== Segment start ==

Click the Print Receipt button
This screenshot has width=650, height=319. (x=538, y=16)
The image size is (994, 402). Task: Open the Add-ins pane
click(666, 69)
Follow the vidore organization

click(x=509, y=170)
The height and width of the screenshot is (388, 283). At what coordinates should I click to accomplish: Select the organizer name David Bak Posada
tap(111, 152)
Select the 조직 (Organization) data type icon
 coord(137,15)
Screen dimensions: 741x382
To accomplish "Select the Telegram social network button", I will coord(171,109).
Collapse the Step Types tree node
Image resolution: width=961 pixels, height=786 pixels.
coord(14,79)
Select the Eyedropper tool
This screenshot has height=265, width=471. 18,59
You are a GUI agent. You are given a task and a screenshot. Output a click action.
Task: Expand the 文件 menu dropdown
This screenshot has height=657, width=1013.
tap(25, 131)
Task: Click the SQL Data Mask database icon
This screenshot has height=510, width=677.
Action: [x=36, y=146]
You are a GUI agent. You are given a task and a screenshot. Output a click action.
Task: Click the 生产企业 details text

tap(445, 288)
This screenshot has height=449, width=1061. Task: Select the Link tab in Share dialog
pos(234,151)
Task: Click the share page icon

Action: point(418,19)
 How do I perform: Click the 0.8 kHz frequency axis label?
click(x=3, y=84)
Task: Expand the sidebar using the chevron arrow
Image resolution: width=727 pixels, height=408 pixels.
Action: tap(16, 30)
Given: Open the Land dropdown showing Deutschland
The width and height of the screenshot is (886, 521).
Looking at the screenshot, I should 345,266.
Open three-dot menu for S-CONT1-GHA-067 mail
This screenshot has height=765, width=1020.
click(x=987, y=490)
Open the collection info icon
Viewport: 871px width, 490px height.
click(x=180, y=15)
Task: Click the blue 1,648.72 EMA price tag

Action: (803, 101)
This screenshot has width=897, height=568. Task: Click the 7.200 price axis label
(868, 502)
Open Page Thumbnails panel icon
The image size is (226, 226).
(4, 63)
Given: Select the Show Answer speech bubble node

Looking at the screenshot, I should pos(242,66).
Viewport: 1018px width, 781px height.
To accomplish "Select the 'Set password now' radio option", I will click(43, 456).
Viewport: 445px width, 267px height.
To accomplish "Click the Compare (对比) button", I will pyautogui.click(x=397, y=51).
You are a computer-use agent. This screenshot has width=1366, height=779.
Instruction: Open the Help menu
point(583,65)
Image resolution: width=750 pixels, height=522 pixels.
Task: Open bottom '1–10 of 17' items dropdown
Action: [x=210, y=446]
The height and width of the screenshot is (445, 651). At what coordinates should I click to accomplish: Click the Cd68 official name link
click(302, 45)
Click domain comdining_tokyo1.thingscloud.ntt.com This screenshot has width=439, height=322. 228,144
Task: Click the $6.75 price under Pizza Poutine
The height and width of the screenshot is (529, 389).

== Segment end ==

Problem description:
In the listing above, find the line with "Select the Eyedropper tool" and the line with "Viewport: 445px width, 267px height.", then print exactly those lines and every line between them.

Answer for this exercise:
Select the Eyedropper tool
This screenshot has height=265, width=471. 18,59
You are a GUI agent. You are given a task and a screenshot. Output a click action.
Task: Expand the 文件 menu dropdown
This screenshot has height=657, width=1013.
tap(25, 131)
Task: Click the SQL Data Mask database icon
This screenshot has height=510, width=677.
Action: [x=36, y=146]
You are a GUI agent. You are given a task and a screenshot. Output a click action.
Task: Click the 生产企业 details text

tap(445, 288)
This screenshot has height=449, width=1061. Task: Select the Link tab in Share dialog
pos(234,151)
Task: Click the share page icon

Action: point(418,19)
 How do I perform: Click the 0.8 kHz frequency axis label?
click(x=3, y=84)
Task: Expand the sidebar using the chevron arrow
Image resolution: width=727 pixels, height=408 pixels.
Action: tap(16, 30)
Given: Open the Land dropdown showing Deutschland
The width and height of the screenshot is (886, 521).
Looking at the screenshot, I should 345,266.
Open three-dot menu for S-CONT1-GHA-067 mail
This screenshot has height=765, width=1020.
click(x=987, y=490)
Open the collection info icon
Viewport: 871px width, 490px height.
click(x=180, y=15)
Task: Click the blue 1,648.72 EMA price tag

Action: (803, 101)
This screenshot has width=897, height=568. Task: Click the 7.200 price axis label
(868, 502)
Open Page Thumbnails panel icon
The image size is (226, 226).
(4, 63)
Given: Select the Show Answer speech bubble node

Looking at the screenshot, I should pos(242,66).
Viewport: 1018px width, 781px height.
To accomplish "Select the 'Set password now' radio option", I will click(43, 456).
Viewport: 445px width, 267px height.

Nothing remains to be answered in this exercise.